Minnesota Territorial Prison

Minnesota State Prison and Warden's House, 1885
Collected by John Runk/Washington County Historical Society
The Minnesota State Prison and Warden's House in 1885.

Minnesota's First Prison

After considerable debate, the prison was located at Stillwater by the act of the [first Minnesota Territorial] legislature passed on 1 November 1849, and in 1851 the first prison buildings were erected on a 400-square foot lot in Battle Hollow behind a 14-foot stone wall. The prison opened in 1853 to considerable fanfare; however, there were no inmates until the second year and the cells had to be filled with prisoners from counties which lacked their own jail facilities. Administrative authority over the prison was vested in a board of inspectors (forerunner of the state board of corrections), which advised the warden, a legislative (later gubernatorial) appointee charged with operating the facility. Development of the prison was financed with federal funds, which also covered operating costs.

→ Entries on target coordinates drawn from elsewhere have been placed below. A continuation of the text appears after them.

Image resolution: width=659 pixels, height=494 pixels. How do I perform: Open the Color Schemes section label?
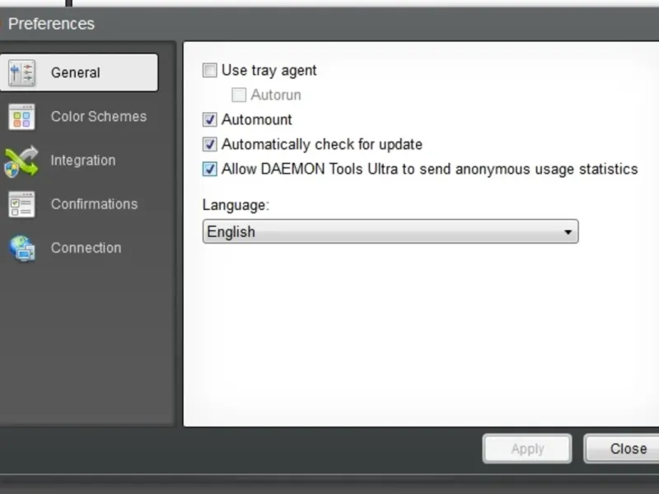tap(99, 117)
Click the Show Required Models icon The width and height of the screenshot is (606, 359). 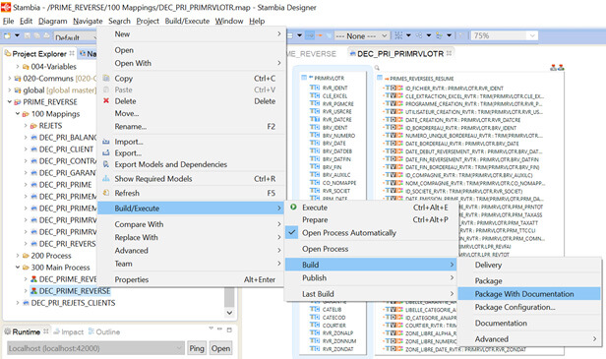[106, 179]
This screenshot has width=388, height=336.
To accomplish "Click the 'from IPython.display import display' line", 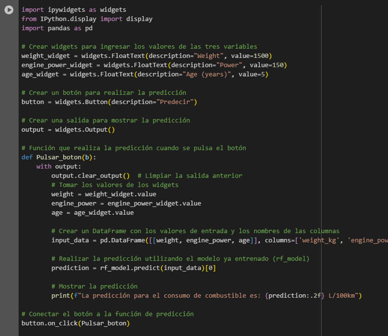I will (x=87, y=19).
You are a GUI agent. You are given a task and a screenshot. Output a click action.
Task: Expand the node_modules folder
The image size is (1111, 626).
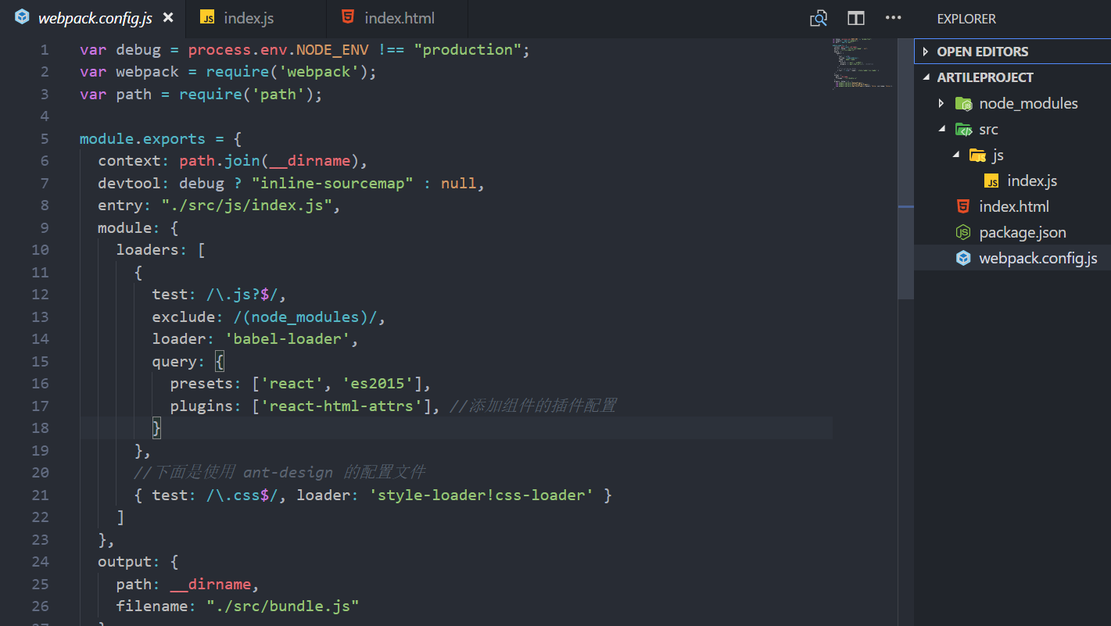tap(941, 102)
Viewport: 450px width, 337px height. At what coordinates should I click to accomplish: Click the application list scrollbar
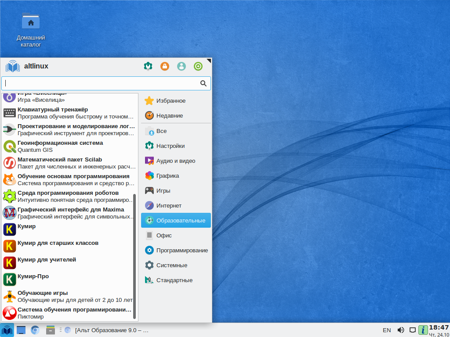[134, 255]
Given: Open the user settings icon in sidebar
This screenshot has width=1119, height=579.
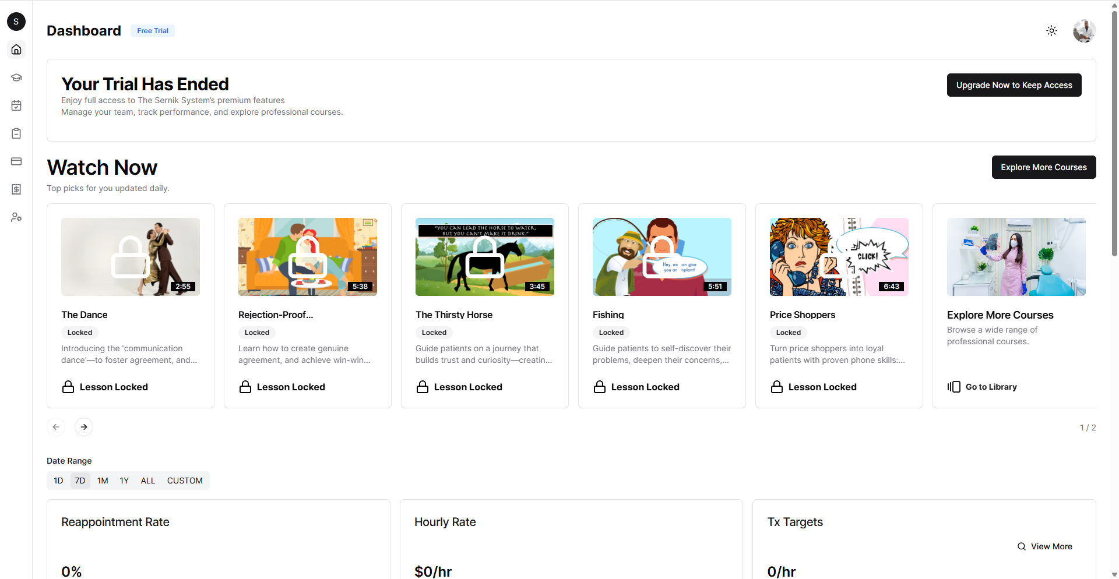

Stillwater's rise as one of the leading cities in Minnesota was in many ways linked with the penitentiary. Minnesota became a state on 11 May 1858 and the penitentiary passed from federal to state control. As Minnesota's population grew, so did the number of malefactors, and in a succession of improvements mandated by the state legislature the Stillwater prison grounds were enlarged and new buildings were raised between 1858 and 1889. The state prison was a "reformed" institution modeled after New York' s Auburn prison system, which provided for solitary confinement at hard labor and separated sleeping, eating, and working areas. Discipline tended to be lax and punishments were degrading. Inmates left their cells to work together in the prison factory under the rule of silence. They were employed principally in the manufacture of wooden tubs, buckets, and barrels (later expanded to the production of shoes and twine) and were allowed to keep their earnings after paying their board. Although its inmates worked long and hard—receipts amounted to $50,000 in 1870—the penitentiary usually operated at a loss to the state. An interesting footnote to the history of the old prison was the state's attempt to make it self-supporting, so that the citizens would not have to be taxed for the incarceration of criminals. Out of this philosophy of self-support rose the pernicious practice of leasing convict labor to private contractors. This practice was widely regarded as a great evil (at least outside the boardrooms of Stillwater's manufacturers) but was not outlawed until 1895. A new state prison was built at Oak Park in 1908 and the [original] facility was closed, its buildings and grounds sold off and converted to industrial uses.

—Robert C. Vogel, Stillwater Historic Contexts report to the Stillwater Heritage Preservation Commission, 1993.

Prison Postcard, c. 1911
The Minnesota State Prison is seen from the west. This postcard was mailed in 1911.

Destroyed by Arson

After the prison moved to Bayport in 1914, the cellblocks and administration buildings were demolished as a Depression-era work project. The factory and warehouse buildings remained and were used for a variety of industrial and storage purposes over the years. By September 2002, the buildings were on the verge of rehabilitation as hotel and condominium properties when they were destroyed by arson. The Terra Springs condominiums were subsequently built on the site.[1]

References

  1. "Arson at the Old Stillwater Prison!", Historical Whisperings 48, No. 3 (Stillwater, Minn.: Washington County Historical Society, 2022).